Neither does Gardner.

“Probably fitted headgear does have some value,” Gardner said. “If the gear is not properly fitted, if it slips, you can get visual obstruction.”

Gloves have also been targeted by critics, but Ratner says heavier gloves probably aren’t the answer.

“You could go to 12-ounce gloves,” Ratner said, “but there’s two schools of thought. One is that it cushions the punches; the other is that the more weight you have on your hands, the heavier your hands are. And when they get wet and sweaty, your hands provide a heavier blow.”

Watching for signs

Gardner, who said he has sat ringside for between 350 and 400 professional fights, said referees can be trained to recognize when a boxer has suffered a possible brain injury.

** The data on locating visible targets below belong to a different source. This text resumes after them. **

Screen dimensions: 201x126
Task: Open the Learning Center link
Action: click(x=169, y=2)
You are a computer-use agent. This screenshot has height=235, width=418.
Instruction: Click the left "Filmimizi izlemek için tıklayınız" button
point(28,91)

“You watch the reflexes,” he said. “If a boxer is trying to find the floor with his foot and can’t find it - if he’s uncertain where his feet go - you know this kid is going to go down. He can’t stand in position to protect himself. I also watch how they get up after they’re down, what their eyes are doing. This is what we have to talk to refs about.”

But veteran referee Arthur Mercante Sr. said the toughest part of his job is knowing when to stop a fight.

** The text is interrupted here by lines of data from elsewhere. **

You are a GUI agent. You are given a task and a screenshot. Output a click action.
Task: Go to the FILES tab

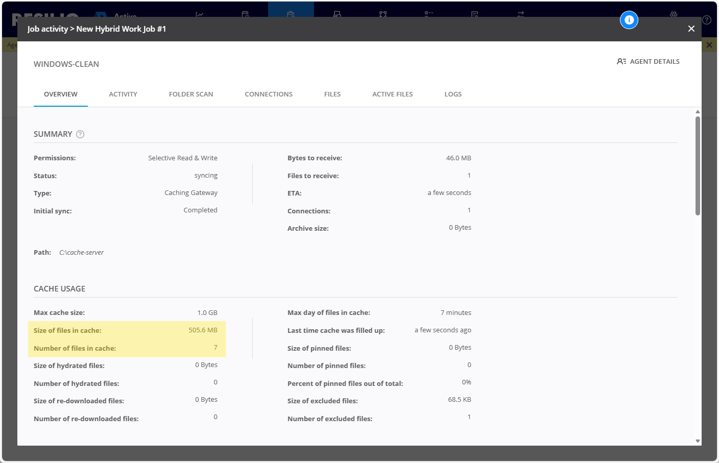click(x=332, y=94)
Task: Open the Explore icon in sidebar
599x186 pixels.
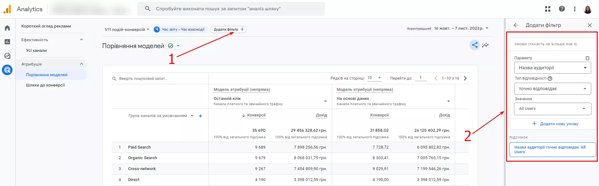Action: pos(7,56)
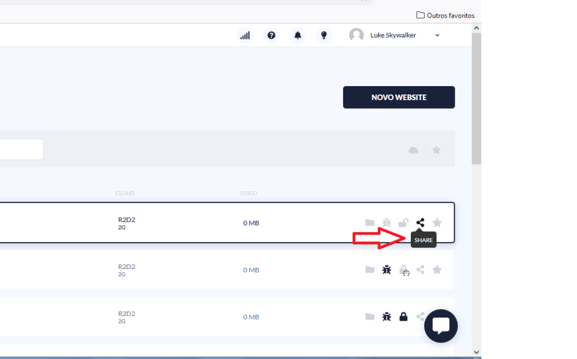
Task: Click the NOVO WEBSITE button
Action: [399, 97]
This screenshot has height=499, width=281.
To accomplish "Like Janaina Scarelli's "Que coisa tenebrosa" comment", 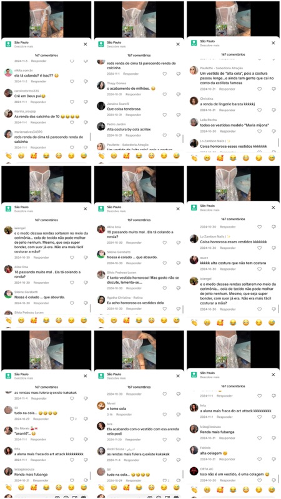I will 165,115.
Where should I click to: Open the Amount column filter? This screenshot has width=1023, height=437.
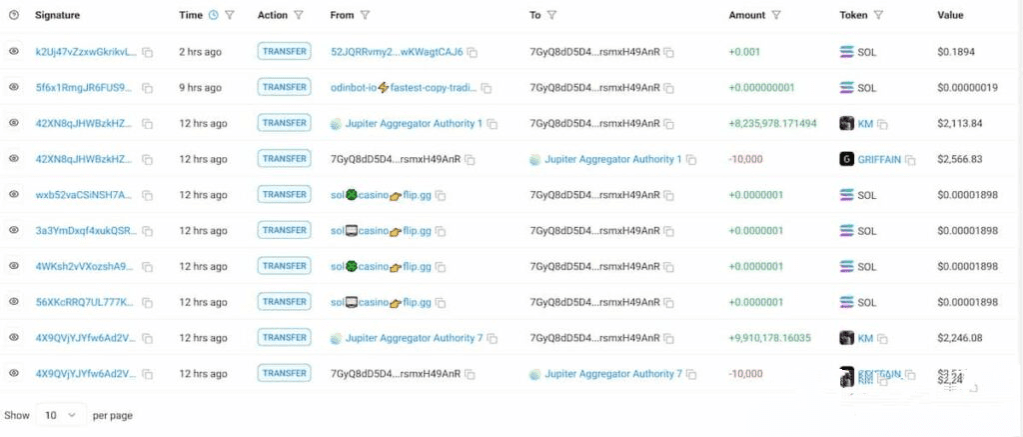click(x=776, y=15)
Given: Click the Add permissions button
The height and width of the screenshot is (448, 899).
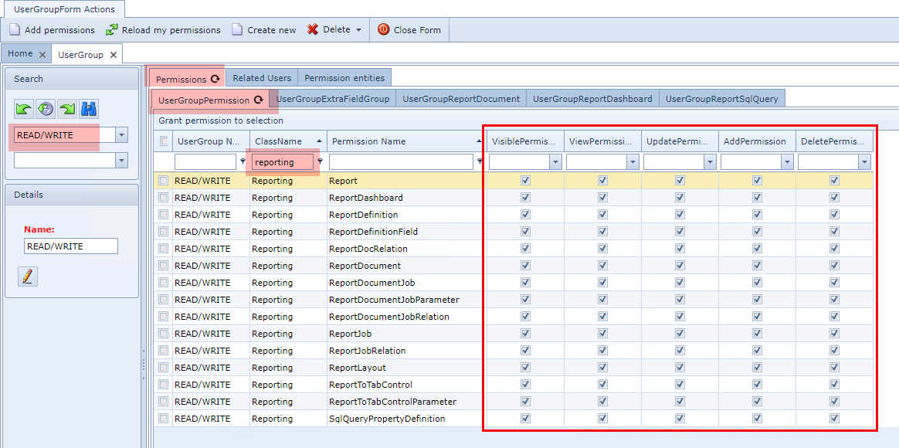Looking at the screenshot, I should point(52,29).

“This is why I don’t go for the standing eight-count,” said Mercante. “When a referee is in question, he questions, ‘Should I stop this fight or not?’ When a standing eight-count is required, you should be stopping the fight.”

But not even the most stringent rules on the books can always prevent a tragedy in the ring.

“I believe there will always be boxing here,” said Ratner, whose office is in Las Vegas. “It’s a sport that’s very important to the economy. It’s my job and our job to keep it as healthy as possible. Can we stop anybody from getting hurt? No. We can certainly be prepared if they do.

“And even though we feel we did everything right for Jimmy Garcia, if it was a perfect world, the kid would have lived. And he didn’t.”